わが国の消費者物価(生鮮食品を除く)の下落幅は、2003年以降縮小し、2004年は▲0.1%とほぼ横ばいになった。このようなデフレ緩和の動きは、デフレの“象徴的存在”だった衣料品においても顕著にみられる。そこで、衣料品価格の変遷の分析を通じて、最近のデフレ緩和の背景とその実態についての一側面を考察したのは、日本総研のレポートである。
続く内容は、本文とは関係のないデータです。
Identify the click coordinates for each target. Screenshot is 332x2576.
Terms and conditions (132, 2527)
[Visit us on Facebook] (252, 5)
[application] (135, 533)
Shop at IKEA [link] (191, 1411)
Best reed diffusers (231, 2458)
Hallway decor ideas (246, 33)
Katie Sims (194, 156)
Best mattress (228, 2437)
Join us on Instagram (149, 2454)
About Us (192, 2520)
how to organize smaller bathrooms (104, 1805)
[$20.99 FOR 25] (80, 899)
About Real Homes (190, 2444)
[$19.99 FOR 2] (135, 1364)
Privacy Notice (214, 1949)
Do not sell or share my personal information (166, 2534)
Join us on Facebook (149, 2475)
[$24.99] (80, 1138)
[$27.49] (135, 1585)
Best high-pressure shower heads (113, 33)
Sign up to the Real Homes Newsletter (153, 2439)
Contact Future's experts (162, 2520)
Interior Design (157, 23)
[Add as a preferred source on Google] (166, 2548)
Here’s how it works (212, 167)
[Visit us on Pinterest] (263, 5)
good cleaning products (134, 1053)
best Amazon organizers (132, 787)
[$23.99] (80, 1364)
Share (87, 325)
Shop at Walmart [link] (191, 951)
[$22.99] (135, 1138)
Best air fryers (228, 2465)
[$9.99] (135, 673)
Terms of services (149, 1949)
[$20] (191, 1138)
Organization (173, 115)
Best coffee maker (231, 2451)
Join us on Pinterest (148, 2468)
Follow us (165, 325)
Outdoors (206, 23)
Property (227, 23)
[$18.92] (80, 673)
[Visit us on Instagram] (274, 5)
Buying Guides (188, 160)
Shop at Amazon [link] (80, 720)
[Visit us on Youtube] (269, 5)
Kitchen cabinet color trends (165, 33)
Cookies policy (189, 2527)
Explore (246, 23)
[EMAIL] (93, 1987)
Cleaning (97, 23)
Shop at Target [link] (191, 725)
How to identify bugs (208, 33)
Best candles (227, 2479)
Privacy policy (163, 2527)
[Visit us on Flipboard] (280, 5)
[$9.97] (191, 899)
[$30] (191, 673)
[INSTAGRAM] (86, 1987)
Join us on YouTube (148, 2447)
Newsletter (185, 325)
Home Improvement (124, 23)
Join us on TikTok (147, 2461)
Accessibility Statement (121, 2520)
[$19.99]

レポートによると、衣料品の「価格破壊」の背景には、中国をはじめとしたアジアでの生産拡大などを通じて大幅なコスト削減を図った企業の動きが存在する。このような企業サイドの需要創出策としての価格引下げ努力が、家計の低価格志向を刺激し、99年から2000年ごろにかけて、景気回復局面においても低価格志向が強まるという特異な現象をもたらしたとみている。
2002年以降、物価水準が大きく低下し、家計の低価格志向が薄れるなか、「価格破壊」のトレンドは、企業が脱低価格戦略を模索しはじめたことによって歯止めがかかった。もっとも、家計に低価格志向の強い品目が残存するとともに、企業にはなお低価格戦略を維持する動きもみられ、高付加価値品と低価格品が並存する価格の「二極化」が進展する。
このように、「価格破壊」から「二極化」に至る動きを分析した結果、1)低価格志向が強い品目が存在するなか、価格の「二極化」は持続していること、2)企業の戦略が、家計の価格志向を左右し、「二極化」の進展についても企業の低価格が明らかになった。
以上のことは、少なくとも衣料品市場から判断する限り、デフレは緩和に向かっているものの、かつてのようにインフレ期待が高まっているわけではないことを示唆する。このことが他の商品についてもいえるとすれば、引き続き家計の価格に対する厳しい目が残るもと、企業は自ずと値上げが受け入れられるという甘い期待を抱くことなく、商品ごとに高付加価値路線か低価格路線かの戦略の明確化が求められると指摘している。